- _Entries shown_:
>> start
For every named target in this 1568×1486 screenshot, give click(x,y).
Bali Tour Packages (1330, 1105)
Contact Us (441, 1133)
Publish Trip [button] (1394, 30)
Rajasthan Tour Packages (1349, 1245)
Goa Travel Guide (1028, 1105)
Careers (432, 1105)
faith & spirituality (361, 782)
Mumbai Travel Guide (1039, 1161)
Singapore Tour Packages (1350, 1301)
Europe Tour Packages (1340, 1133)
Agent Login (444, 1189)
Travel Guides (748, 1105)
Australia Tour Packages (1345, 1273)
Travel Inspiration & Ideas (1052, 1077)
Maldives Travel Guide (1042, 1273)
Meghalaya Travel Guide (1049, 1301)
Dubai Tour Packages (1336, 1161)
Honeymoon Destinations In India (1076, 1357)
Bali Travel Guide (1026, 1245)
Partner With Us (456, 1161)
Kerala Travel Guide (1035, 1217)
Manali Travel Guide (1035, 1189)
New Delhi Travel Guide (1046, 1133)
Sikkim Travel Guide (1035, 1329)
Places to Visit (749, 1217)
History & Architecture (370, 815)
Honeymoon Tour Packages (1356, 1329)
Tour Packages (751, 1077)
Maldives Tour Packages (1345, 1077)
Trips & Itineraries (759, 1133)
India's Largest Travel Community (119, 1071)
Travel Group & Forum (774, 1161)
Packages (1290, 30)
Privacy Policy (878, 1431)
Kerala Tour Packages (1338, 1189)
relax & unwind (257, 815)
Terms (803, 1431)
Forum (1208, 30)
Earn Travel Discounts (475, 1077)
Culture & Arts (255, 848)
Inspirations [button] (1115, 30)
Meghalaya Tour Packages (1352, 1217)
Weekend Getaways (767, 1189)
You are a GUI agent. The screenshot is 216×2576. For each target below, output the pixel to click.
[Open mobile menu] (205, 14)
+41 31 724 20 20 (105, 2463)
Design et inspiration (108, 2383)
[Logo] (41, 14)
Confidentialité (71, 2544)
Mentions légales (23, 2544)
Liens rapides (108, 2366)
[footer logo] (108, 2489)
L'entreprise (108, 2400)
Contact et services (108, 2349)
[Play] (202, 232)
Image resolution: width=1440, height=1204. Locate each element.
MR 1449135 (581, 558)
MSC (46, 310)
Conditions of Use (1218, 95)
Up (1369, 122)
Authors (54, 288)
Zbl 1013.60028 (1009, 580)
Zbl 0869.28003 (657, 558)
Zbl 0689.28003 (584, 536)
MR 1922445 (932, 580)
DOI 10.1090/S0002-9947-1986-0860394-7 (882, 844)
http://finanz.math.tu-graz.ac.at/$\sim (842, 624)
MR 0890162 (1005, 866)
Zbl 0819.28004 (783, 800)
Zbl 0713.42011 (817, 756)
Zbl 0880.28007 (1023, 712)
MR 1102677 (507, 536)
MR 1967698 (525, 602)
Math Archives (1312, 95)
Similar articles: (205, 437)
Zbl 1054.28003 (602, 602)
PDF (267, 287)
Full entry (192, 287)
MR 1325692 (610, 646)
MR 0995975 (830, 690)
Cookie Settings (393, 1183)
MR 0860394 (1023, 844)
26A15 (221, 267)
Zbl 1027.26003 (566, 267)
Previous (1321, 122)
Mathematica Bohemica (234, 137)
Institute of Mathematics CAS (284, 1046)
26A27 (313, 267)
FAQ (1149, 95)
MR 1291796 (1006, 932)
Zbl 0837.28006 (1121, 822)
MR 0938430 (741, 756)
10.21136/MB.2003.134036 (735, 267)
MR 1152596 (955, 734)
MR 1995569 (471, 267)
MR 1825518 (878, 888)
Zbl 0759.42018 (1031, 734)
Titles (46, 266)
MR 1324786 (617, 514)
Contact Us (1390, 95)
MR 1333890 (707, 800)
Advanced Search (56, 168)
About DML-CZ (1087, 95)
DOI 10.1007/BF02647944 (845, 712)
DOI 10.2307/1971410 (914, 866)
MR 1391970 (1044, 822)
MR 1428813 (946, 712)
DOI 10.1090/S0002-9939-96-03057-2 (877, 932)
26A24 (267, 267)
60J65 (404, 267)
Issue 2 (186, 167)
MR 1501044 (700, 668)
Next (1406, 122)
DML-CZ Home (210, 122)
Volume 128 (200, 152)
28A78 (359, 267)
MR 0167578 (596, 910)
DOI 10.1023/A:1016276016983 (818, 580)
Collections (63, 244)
>> end
- _What to produce_:
Copy every line of the listing above word for word, with no changes.

- _Correct output_:
For every named target in this 1568×1486 screenshot, give click(x,y).
Bali Tour Packages (1330, 1105)
Contact Us (441, 1133)
Publish Trip [button] (1394, 30)
Rajasthan Tour Packages (1349, 1245)
Goa Travel Guide (1028, 1105)
Careers (432, 1105)
faith & spirituality (361, 782)
Mumbai Travel Guide (1039, 1161)
Singapore Tour Packages (1350, 1301)
Europe Tour Packages (1340, 1133)
Agent Login (444, 1189)
Travel Guides (748, 1105)
Australia Tour Packages (1345, 1273)
Travel Inspiration & Ideas (1052, 1077)
Maldives Travel Guide (1042, 1273)
Meghalaya Travel Guide (1049, 1301)
Dubai Tour Packages (1336, 1161)
Honeymoon Destinations In India (1076, 1357)
Bali Travel Guide (1026, 1245)
Partner With Us (456, 1161)
Kerala Travel Guide (1035, 1217)
Manali Travel Guide (1035, 1189)
New Delhi Travel Guide (1046, 1133)
Sikkim Travel Guide (1035, 1329)
Places to Visit (749, 1217)
History & Architecture (370, 815)
Honeymoon Tour Packages (1356, 1329)
Tour Packages (751, 1077)
Maldives Tour Packages (1345, 1077)
Trips & Itineraries (759, 1133)
India's Largest Travel Community (119, 1071)
Travel Group & Forum (774, 1161)
Packages (1290, 30)
Privacy Policy (878, 1431)
Kerala Tour Packages (1338, 1189)
relax & unwind (257, 815)
Terms (803, 1431)
Forum (1208, 30)
Earn Travel Discounts (475, 1077)
Culture & Arts (255, 848)
Inspirations [button] (1115, 30)
Meghalaya Tour Packages (1352, 1217)
Weekend Getaways (767, 1189)
You are a GUI agent. The screenshot is 216×2576. For each target below, output the pixel to click.
[Open mobile menu] (205, 14)
+41 31 724 20 20 (105, 2463)
Design et inspiration (108, 2383)
[Logo] (41, 14)
Confidentialité (71, 2544)
Mentions légales (23, 2544)
Liens rapides (108, 2366)
[footer logo] (108, 2489)
L'entreprise (108, 2400)
Contact et services (108, 2349)
[Play] (202, 232)
Image resolution: width=1440, height=1204. Locate each element.
MR 1449135 (581, 558)
MSC (46, 310)
Conditions of Use (1218, 95)
Up (1369, 122)
Authors (54, 288)
Zbl 1013.60028 (1009, 580)
Zbl 0869.28003 (657, 558)
Zbl 0689.28003 (584, 536)
MR 1922445 (932, 580)
DOI 10.1090/S0002-9947-1986-0860394-7 (882, 844)
http://finanz.math.tu-graz.ac.at/$\sim (842, 624)
MR 0890162 (1005, 866)
Zbl 0819.28004 (783, 800)
Zbl 0713.42011 (817, 756)
Zbl 0880.28007 (1023, 712)
MR 1102677 (507, 536)
MR 1967698 (525, 602)
Math Archives (1312, 95)
Similar articles: (205, 437)
Zbl 1054.28003 (602, 602)
PDF (267, 287)
Full entry (192, 287)
MR 1325692 (610, 646)
MR 0995975 (830, 690)
Cookie Settings (393, 1183)
MR 0860394 (1023, 844)
26A15 (221, 267)
Zbl 1027.26003 (566, 267)
Previous (1321, 122)
Mathematica Bohemica (234, 137)
Institute of Mathematics CAS (284, 1046)
26A27 (313, 267)
FAQ (1149, 95)
MR 1291796 (1006, 932)
Zbl 0837.28006 (1121, 822)
MR 0938430 (741, 756)
10.21136/MB.2003.134036 (735, 267)
MR 1152596 (955, 734)
MR 1995569 (471, 267)
MR 1825518 (878, 888)
Zbl 0759.42018 (1031, 734)
Titles (46, 266)
MR 1324786 (617, 514)
Contact Us (1390, 95)
MR 1333890 (707, 800)
Advanced Search (56, 168)
About DML-CZ (1087, 95)
DOI 10.1007/BF02647944 (845, 712)
DOI 10.2307/1971410 (914, 866)
MR 1391970 (1044, 822)
MR 1428813 (946, 712)
DOI 10.1090/S0002-9939-96-03057-2 (877, 932)
26A24 (267, 267)
60J65 (404, 267)
Issue 2 (186, 167)
MR 1501044 (700, 668)
Next (1406, 122)
DML-CZ Home (210, 122)
Volume 128 (200, 152)
28A78 (359, 267)
MR 0167578 (596, 910)
DOI 10.1023/A:1016276016983 (818, 580)
Collections (63, 244)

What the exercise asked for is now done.